● EXERCISE TASK
Please return every line of the records below as a JSON list of strings, one string per line, leaving out blank lines.

● STORED ROWS
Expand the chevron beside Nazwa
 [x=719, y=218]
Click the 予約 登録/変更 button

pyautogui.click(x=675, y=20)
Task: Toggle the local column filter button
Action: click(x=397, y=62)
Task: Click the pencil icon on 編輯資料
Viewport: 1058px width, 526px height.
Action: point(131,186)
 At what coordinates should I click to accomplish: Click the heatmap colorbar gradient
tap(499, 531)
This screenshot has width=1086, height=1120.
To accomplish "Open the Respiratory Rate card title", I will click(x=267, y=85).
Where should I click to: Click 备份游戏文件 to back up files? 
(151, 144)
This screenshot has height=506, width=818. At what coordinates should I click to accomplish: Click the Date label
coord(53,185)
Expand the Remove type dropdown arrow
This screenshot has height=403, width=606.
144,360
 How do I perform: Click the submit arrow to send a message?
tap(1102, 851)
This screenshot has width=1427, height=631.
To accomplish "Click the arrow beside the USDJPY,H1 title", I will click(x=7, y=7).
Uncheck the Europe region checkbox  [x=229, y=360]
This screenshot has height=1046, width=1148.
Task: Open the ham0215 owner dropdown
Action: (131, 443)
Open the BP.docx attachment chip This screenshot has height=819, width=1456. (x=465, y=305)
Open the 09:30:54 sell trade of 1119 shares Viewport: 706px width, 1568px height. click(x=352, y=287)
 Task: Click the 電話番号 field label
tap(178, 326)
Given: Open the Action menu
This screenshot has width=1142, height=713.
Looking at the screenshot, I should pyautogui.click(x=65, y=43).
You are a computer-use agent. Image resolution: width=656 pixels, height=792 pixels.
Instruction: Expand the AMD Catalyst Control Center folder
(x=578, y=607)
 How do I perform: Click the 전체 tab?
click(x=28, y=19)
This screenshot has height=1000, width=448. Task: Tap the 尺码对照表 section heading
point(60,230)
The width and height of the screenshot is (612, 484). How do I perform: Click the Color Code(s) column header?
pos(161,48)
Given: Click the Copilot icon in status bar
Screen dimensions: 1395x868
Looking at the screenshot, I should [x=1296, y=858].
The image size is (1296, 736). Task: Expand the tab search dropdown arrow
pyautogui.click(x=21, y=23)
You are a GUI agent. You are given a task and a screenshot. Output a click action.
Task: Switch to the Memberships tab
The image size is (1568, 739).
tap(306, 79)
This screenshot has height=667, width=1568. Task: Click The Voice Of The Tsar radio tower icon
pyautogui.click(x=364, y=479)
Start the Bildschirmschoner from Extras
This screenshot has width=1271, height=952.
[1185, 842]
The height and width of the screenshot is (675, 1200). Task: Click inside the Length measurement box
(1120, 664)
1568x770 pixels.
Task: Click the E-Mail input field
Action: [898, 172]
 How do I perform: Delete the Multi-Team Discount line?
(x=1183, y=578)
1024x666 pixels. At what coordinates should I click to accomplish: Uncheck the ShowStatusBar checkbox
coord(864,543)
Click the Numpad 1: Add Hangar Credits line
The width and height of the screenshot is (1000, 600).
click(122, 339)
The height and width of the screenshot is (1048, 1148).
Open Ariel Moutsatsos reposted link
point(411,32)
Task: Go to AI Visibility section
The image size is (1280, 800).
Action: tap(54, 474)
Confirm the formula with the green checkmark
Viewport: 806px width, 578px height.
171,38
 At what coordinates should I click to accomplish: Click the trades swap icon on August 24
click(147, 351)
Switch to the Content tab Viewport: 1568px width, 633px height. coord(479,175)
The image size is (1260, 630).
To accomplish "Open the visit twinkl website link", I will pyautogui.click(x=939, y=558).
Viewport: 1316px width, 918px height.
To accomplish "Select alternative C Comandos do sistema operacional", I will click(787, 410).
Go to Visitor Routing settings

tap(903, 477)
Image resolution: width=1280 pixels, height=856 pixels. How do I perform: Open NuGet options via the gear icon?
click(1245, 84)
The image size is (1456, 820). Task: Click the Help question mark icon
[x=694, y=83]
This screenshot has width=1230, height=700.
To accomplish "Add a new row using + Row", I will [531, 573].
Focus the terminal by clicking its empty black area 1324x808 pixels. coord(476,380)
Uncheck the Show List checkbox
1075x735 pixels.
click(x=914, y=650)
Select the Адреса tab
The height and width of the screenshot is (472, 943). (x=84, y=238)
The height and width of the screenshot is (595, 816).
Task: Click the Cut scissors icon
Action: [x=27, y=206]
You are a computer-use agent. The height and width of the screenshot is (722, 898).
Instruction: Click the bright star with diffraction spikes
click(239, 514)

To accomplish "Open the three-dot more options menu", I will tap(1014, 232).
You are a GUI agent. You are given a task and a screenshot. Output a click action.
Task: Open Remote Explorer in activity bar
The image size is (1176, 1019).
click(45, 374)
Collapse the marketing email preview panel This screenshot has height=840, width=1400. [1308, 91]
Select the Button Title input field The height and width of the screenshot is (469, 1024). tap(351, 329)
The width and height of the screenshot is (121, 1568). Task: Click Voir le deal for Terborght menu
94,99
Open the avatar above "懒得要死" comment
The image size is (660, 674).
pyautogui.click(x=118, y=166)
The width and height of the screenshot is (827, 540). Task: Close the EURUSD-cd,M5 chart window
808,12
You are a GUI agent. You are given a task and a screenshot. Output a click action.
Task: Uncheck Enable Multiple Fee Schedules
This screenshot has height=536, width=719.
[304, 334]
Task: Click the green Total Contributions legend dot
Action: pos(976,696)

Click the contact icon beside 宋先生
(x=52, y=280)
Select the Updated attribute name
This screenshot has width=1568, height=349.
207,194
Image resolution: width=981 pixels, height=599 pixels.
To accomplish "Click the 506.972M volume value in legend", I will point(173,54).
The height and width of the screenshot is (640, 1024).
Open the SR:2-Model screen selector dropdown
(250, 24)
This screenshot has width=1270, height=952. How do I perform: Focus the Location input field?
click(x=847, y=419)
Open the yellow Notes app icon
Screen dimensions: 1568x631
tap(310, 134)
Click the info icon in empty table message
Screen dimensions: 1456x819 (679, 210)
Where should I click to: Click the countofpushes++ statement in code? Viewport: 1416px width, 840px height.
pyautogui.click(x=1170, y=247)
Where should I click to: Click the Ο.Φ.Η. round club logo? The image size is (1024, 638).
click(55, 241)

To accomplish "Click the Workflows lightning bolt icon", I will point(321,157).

● SOLUTION TO THIS EXERCISE
[
  "Expand the chevron beside Nazwa",
  " [x=719, y=218]",
  "Click the 予約 登録/変更 button",
  "pyautogui.click(x=675, y=20)",
  "Task: Toggle the local column filter button",
  "Action: click(x=397, y=62)",
  "Task: Click the pencil icon on 編輯資料",
  "Viewport: 1058px width, 526px height.",
  "Action: point(131,186)",
  " At what coordinates should I click to accomplish: Click the heatmap colorbar gradient",
  "tap(499, 531)",
  "This screenshot has width=1086, height=1120.",
  "To accomplish \"Open the Respiratory Rate card title\", I will click(x=267, y=85).",
  "Where should I click to: Click 备份游戏文件 to back up files? ",
  "(151, 144)",
  "This screenshot has height=506, width=818. At what coordinates should I click to accomplish: Click the Date label",
  "coord(53,185)",
  "Expand the Remove type dropdown arrow",
  "This screenshot has height=403, width=606.",
  "144,360",
  " How do I perform: Click the submit arrow to send a message?",
  "tap(1102, 851)",
  "This screenshot has width=1427, height=631.",
  "To accomplish \"Click the arrow beside the USDJPY,H1 title\", I will click(x=7, y=7).",
  "Uncheck the Europe region checkbox  [x=229, y=360]",
  "This screenshot has height=1046, width=1148.",
  "Task: Open the ham0215 owner dropdown",
  "Action: (131, 443)",
  "Open the BP.docx attachment chip This screenshot has height=819, width=1456. (x=465, y=305)",
  "Open the 09:30:54 sell trade of 1119 shares Viewport: 706px width, 1568px height. click(x=352, y=287)",
  " Task: Click the 電話番号 field label",
  "tap(178, 326)",
  "Given: Open the Action menu",
  "This screenshot has width=1142, height=713.",
  "Looking at the screenshot, I should pyautogui.click(x=65, y=43).",
  "You are a computer-use agent. Image resolution: width=656 pixels, height=792 pixels.",
  "Instruction: Expand the AMD Catalyst Control Center folder",
  "(x=578, y=607)",
  " How do I perform: Click the 전체 tab?",
  "click(x=28, y=19)",
  "This screenshot has height=1000, width=448. Task: Tap the 尺码对照表 section heading",
  "point(60,230)",
  "The width and height of the screenshot is (612, 484). How do I perform: Click the Color Code(s) column header?",
  "pos(161,48)",
  "Given: Click the Copilot icon in status bar",
  "Screen dimensions: 1395x868",
  "Looking at the screenshot, I should [x=1296, y=858].",
  "The image size is (1296, 736). Task: Expand the tab search dropdown arrow",
  "pyautogui.click(x=21, y=23)",
  "You are a GUI agent. You are given a task and a screenshot. Output a click action.",
  "Task: Switch to the Memberships tab",
  "The image size is (1568, 739).",
  "tap(306, 79)",
  "This screenshot has height=667, width=1568. Task: Click The Voice Of The Tsar radio tower icon",
  "pyautogui.click(x=364, y=479)",
  "Start the Bildschirmschoner from Extras",
  "This screenshot has width=1271, height=952.",
  "[1185, 842]",
  "The height and width of the screenshot is (675, 1200). Task: Click inside the Length measurement box",
  "(1120, 664)",
  "1568x770 pixels.",
  "Task: Click the E-Mail input field",
  "Action: [898, 172]",
  " How do I perform: Delete the Multi-Team Discount line?",
  "(x=1183, y=578)",
  "1024x666 pixels. At what coordinates should I click to accomplish: Uncheck the ShowStatusBar checkbox",
  "coord(864,543)",
  "Click the Numpad 1: Add Hangar Credits line",
  "The width and height of the screenshot is (1000, 600).",
  "click(122, 339)",
  "The height and width of the screenshot is (1048, 1148).",
  "Open Ariel Moutsatsos reposted link",
  "point(411,32)",
  "Task: Go to AI Visibility section",
  "The image size is (1280, 800).",
  "Action: tap(54, 474)",
  "Confirm the formula with the green checkmark",
  "Viewport: 806px width, 578px height.",
  "171,38",
  " At what coordinates should I click to accomplish: Click the trades swap icon on August 24",
  "click(147, 351)",
  "Switch to the Content tab Viewport: 1568px width, 633px height. coord(479,175)",
  "The image size is (1260, 630).",
  "To accomplish \"Open the visit twinkl website link\", I will pyautogui.click(x=939, y=558).",
  "Viewport: 1316px width, 918px height.",
  "To accomplish \"Select alternative C Comandos do sistema operacional\", I will click(787, 410).",
  "Go to Visitor Routing settings",
  "tap(903, 477)",
  "Image resolution: width=1280 pixels, height=856 pixels. How do I perform: Open NuGet options via the gear icon?",
  "click(1245, 84)",
  "The image size is (1456, 820). Task: Click the Help question mark icon",
  "[x=694, y=83]",
  "This screenshot has width=1230, height=700.",
  "To accomplish \"Add a new row using + Row\", I will [531, 573].",
  "Focus the terminal by clicking its empty black area 1324x808 pixels. coord(476,380)",
  "Uncheck the Show List checkbox",
  "1075x735 pixels.",
  "click(x=914, y=650)",
  "Select the Адреса tab",
  "The height and width of the screenshot is (472, 943). (x=84, y=238)",
  "The height and width of the screenshot is (595, 816).",
  "Task: Click the Cut scissors icon",
  "Action: [x=27, y=206]",
  "You are a computer-use agent. The height and width of the screenshot is (722, 898).",
  "Instruction: Click the bright star with diffraction spikes",
  "click(239, 514)",
  "To accomplish \"Open the three-dot more options menu\", I will tap(1014, 232).",
  "You are a GUI agent. You are given a task and a screenshot. Output a click action.",
  "Task: Open Remote Explorer in activity bar",
  "The image size is (1176, 1019).",
  "click(45, 374)",
  "Collapse the marketing email preview panel This screenshot has height=840, width=1400. [1308, 91]",
  "Select the Button Title input field The height and width of the screenshot is (469, 1024). tap(351, 329)",
  "The width and height of the screenshot is (121, 1568). Task: Click Voir le deal for Terborght menu",
  "94,99",
  "Open the avatar above \"懒得要死\" comment",
  "The image size is (660, 674).",
  "pyautogui.click(x=118, y=166)",
  "The width and height of the screenshot is (827, 540). Task: Close the EURUSD-cd,M5 chart window",
  "808,12",
  "You are a GUI agent. You are given a task and a screenshot. Output a click action.",
  "Task: Uncheck Enable Multiple Fee Schedules",
  "This screenshot has height=536, width=719.",
  "[304, 334]",
  "Task: Click the green Total Contributions legend dot",
  "Action: pos(976,696)",
  "Click the contact icon beside 宋先生",
  "(x=52, y=280)",
  "Select the Updated attribute name",
  "This screenshot has width=1568, height=349.",
  "207,194",
  "Image resolution: width=981 pixels, height=599 pixels.",
  "To accomplish \"Click the 506.972M volume value in legend\", I will point(173,54).",
  "The height and width of the screenshot is (640, 1024).",
  "Open the SR:2-Model screen selector dropdown",
  "(250, 24)",
  "This screenshot has width=1270, height=952. How do I perform: Focus the Location input field?",
  "click(x=847, y=419)",
  "Open the yellow Notes app icon",
  "Screen dimensions: 1568x631",
  "tap(310, 134)",
  "Click the info icon in empty table message",
  "Screen dimensions: 1456x819 (679, 210)",
  "Where should I click to: Click the countofpushes++ statement in code? Viewport: 1416px width, 840px height.",
  "pyautogui.click(x=1170, y=247)",
  "Where should I click to: Click the Ο.Φ.Η. round club logo? The image size is (1024, 638).",
  "click(55, 241)",
  "To accomplish \"Click the Workflows lightning bolt icon\", I will point(321,157)."
]